The Alert! project By The Nautical Institute is the winner of the SAFETY4SEA Initiative Award for this year. Capt. Nikos Aslanis, Chairman of The Nautical Institute Hellenic Branch, Alert! talks about the successful project, which has changed for the better industry’s perception on the human element by addressing key issues and enhancing awareness.
The Alert! Project by The Nautical Institute received the SAFETY4SEA Initiative Award for providing valuable best practices on fatigue, health, ergonomics & training to improve awareness of the human element in the maritime industry. The 2017 SAFETY4SEA Awards were presented at a prestigious awards ceremony which took place on Tuesday 3rd at the Yacht Club of Greece, one night before the SAFETY4SEA Conference.
SAFETy4SEA: The Alert! Project by The Nautical Institute received the SAFETY4SEA Initiative Award . What does this milestone mean to your organization?
Nikos Aslanis: The Alert!bulletins have been produced with contributions from many maritime professionals from all sectors of the industry; and this award confirms that their efforts still remain of value to so many.
S4S: How does the human element influence industry’s landscape? How has the project addressed successfullythe key areas of attention?

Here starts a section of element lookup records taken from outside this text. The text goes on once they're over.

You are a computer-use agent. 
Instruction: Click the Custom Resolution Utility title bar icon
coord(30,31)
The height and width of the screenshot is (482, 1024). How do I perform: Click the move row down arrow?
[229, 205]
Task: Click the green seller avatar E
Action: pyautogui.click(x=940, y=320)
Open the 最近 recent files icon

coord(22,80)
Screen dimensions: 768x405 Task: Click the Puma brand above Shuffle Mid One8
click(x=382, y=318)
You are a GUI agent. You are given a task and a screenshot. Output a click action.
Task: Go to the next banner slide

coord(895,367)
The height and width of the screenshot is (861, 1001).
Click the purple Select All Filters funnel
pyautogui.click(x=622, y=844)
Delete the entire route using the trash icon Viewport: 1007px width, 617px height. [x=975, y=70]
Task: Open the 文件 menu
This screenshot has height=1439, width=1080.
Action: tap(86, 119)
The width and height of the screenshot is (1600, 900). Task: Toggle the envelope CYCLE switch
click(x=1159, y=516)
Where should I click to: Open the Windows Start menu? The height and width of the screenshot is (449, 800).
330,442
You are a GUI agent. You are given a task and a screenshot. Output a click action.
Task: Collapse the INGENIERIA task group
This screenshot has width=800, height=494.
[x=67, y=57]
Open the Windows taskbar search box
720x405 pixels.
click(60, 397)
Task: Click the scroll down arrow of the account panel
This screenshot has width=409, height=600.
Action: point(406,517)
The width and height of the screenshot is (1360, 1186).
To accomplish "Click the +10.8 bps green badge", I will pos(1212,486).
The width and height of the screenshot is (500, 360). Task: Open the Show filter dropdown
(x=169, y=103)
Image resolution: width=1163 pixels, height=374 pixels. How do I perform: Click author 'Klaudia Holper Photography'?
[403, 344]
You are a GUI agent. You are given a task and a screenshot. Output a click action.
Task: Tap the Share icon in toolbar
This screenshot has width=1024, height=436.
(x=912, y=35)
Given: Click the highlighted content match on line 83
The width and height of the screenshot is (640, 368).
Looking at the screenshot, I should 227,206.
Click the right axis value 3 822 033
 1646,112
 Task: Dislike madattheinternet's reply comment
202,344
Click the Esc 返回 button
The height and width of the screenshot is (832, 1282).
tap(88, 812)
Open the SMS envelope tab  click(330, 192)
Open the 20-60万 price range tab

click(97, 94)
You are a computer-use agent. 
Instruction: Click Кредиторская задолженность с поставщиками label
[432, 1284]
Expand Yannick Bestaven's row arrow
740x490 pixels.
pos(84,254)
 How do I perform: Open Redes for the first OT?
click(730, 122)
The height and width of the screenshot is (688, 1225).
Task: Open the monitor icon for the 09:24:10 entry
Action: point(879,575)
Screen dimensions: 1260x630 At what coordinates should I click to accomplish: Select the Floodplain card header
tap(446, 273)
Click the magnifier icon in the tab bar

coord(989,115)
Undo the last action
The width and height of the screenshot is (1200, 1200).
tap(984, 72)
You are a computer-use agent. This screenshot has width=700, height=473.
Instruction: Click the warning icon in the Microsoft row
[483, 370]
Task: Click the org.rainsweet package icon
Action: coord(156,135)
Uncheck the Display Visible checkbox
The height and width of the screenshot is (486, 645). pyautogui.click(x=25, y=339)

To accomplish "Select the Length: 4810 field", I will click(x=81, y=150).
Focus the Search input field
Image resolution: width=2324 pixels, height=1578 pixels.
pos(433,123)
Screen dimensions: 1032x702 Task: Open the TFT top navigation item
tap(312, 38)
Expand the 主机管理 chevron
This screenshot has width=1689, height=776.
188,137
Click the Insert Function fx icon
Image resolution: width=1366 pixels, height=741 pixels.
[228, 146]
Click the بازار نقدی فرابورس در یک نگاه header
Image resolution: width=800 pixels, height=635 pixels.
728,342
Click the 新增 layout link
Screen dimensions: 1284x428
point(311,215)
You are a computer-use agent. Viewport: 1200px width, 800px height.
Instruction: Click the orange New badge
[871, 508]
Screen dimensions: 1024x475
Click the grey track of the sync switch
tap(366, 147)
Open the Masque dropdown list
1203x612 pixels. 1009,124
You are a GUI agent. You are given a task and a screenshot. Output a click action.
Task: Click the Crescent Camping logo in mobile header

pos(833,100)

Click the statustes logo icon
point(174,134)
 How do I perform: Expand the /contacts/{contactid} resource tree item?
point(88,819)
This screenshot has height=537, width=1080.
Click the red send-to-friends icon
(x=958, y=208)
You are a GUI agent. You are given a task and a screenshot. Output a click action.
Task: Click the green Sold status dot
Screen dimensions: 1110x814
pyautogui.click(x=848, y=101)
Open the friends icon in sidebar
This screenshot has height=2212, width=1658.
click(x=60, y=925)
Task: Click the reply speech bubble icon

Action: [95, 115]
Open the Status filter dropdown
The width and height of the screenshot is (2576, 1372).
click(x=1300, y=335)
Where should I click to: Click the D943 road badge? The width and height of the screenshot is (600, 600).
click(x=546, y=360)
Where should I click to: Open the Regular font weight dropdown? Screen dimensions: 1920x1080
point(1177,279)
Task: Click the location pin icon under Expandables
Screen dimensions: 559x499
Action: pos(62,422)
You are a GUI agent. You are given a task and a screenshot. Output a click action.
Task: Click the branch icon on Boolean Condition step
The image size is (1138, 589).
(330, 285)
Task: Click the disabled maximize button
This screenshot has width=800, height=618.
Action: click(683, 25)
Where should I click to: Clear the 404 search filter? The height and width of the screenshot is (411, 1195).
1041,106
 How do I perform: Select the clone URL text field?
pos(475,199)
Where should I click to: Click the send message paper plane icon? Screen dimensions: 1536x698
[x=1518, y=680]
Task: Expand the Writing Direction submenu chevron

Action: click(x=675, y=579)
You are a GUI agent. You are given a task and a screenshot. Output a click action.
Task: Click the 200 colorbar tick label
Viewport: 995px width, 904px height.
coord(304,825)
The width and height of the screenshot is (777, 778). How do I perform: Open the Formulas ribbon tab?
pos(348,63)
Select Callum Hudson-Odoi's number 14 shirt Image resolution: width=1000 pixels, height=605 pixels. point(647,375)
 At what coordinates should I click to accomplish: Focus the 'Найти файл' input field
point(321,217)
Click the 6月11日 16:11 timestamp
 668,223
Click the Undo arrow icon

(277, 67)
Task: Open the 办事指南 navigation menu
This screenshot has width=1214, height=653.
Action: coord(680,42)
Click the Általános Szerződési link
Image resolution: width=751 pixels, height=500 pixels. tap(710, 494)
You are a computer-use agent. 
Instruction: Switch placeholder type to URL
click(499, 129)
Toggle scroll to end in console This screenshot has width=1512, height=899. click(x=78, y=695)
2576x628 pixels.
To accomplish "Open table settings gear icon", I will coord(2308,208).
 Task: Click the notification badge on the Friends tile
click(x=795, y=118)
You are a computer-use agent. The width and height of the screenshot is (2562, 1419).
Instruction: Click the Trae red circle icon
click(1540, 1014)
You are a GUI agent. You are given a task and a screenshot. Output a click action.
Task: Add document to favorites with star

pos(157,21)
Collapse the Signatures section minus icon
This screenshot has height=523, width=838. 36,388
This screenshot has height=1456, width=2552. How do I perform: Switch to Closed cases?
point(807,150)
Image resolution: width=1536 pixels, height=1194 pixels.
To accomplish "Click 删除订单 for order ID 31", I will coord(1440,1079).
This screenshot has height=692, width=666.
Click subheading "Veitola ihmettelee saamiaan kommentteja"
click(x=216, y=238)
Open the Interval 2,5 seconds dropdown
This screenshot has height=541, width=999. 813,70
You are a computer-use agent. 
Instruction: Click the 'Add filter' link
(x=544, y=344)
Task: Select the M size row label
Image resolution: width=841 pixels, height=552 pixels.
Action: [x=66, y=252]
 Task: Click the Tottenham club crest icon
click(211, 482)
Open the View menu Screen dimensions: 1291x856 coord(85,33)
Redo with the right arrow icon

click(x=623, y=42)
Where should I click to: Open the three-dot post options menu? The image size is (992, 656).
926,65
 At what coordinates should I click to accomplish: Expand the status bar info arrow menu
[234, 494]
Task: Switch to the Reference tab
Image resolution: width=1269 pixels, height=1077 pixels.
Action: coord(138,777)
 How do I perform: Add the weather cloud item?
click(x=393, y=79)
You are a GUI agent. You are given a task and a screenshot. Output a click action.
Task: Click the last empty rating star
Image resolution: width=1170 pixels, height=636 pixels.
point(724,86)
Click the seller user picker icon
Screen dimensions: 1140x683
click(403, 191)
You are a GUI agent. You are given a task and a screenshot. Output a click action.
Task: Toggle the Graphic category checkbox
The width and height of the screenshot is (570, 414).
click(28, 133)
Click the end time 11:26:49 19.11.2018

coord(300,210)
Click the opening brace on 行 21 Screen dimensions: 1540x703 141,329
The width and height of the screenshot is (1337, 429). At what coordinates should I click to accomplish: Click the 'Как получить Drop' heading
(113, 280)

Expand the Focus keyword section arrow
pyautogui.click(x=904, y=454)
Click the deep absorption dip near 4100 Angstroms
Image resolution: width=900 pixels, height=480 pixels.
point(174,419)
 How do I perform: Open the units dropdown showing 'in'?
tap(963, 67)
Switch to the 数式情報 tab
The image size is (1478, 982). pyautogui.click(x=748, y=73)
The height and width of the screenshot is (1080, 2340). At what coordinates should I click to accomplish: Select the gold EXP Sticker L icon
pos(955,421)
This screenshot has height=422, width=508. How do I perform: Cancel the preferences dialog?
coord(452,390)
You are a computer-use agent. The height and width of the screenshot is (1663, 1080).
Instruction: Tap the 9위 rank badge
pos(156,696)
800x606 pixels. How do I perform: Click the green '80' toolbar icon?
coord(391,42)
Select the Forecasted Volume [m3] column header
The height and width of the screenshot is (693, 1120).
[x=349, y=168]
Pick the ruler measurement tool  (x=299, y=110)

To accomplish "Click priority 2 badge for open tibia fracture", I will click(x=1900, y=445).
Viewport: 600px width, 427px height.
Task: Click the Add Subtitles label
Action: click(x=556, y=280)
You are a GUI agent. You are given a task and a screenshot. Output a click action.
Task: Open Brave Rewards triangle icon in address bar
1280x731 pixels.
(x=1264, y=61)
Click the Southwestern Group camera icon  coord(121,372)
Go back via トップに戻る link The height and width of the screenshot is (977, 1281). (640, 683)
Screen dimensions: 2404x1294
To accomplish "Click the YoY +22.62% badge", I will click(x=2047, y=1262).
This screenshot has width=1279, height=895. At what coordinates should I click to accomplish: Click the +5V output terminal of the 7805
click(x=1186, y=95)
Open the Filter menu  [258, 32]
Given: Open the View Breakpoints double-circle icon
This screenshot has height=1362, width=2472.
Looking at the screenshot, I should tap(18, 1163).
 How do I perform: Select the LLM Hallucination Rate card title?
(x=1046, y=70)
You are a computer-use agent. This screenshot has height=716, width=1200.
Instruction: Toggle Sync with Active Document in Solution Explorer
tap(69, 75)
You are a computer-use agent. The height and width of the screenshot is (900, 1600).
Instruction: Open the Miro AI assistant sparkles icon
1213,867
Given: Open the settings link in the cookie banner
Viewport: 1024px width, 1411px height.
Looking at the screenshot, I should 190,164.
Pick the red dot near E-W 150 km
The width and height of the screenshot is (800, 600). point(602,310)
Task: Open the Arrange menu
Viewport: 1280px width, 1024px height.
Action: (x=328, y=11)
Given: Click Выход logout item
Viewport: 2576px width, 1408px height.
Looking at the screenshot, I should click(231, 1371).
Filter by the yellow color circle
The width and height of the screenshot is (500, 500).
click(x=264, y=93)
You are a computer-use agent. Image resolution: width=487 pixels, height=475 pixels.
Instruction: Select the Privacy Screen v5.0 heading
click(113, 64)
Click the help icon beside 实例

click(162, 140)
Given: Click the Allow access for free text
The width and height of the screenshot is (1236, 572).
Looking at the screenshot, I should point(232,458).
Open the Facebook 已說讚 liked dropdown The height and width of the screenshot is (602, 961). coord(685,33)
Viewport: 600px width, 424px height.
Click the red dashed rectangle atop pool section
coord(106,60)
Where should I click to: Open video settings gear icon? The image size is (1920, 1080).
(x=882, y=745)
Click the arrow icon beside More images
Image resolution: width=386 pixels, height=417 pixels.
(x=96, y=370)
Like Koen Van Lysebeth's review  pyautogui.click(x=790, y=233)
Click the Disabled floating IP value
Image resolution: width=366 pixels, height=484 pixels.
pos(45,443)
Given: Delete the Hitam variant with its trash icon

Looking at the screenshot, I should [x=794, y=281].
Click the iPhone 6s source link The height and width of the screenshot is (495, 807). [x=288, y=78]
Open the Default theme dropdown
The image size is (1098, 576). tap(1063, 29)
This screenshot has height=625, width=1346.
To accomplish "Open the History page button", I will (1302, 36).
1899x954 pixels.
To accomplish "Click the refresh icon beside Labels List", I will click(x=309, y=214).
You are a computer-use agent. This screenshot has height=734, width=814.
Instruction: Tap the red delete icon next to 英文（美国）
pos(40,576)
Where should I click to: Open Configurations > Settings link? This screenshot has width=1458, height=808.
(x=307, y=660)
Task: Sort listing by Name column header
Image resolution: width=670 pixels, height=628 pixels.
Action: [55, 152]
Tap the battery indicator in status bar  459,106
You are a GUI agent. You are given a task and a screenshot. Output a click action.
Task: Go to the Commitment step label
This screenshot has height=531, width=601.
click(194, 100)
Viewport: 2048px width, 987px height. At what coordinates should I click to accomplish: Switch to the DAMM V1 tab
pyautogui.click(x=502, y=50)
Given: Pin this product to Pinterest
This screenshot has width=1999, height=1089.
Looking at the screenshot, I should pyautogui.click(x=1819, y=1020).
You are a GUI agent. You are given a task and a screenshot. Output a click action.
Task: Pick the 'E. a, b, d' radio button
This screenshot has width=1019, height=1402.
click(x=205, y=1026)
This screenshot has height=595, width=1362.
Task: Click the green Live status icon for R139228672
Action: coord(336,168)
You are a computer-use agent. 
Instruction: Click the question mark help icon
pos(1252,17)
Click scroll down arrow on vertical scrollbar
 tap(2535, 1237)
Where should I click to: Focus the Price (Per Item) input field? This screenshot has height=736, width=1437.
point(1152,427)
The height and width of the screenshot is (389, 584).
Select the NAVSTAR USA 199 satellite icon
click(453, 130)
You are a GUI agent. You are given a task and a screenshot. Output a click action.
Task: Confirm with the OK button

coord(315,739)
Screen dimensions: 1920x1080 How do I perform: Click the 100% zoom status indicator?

N.A.: The project was aimed at influencing the ‘operational decision makers’ such as the Naval Architect, Regulators, Masters, Surveyors, Educators etc… who can change a design or procedure as they better understand the Human Element. It is our pleasure to know that this continues to happen, based on information in the bulletins and videos. We hear stories of how operational issues have been changed to better reflect the Human Element.
S4S: Regarding human element, which is the major contributor factor affecting crew’s performance onboard? Have you noticed any worrying trend during the last years? What are your suggestions?
N.A.: Ships need to be ‘fit for purpose’ rather than force mariners to adapt to operate equipment and systems that have not taken account of the Human Element. We have come a long way but more needs to be done. In terms of a ‘worrying trend’, fatigue is probably the main issue that needs to be addressed.
S4S: What could be the final conclusion of the project regarding safety culture? Has the industry been successful in implementing safety culture?
N.A.: When looking back a decade or two it is clear that a safety culture has clearly been adopted by the shipping industry, however complacency is the enemy and we need to continually explore new ways to improve safety.
S4S: Regarding maritime safety, which could be the best practices or other form of meaningful feedback that you would like to share with the industry to move forward?
N.A.: Ships are operated by humans and therefore every aspect of their operation needs to take account of the Human Element. Over the last 12 years Alert! has documented how to do this in a practical way from design, maintenance, communication, wellbeing, IT systems, education etc… Every issue has brilliant tips for continuous improvement. The Alert series is now an open resource for the entire industry to ensure that ships are fit for purpose, safe and commercially effective.
The views presented hereabove are only those of the author and not necessarily those of SAFETY4SEA and are for information sharing and discussion purposes only.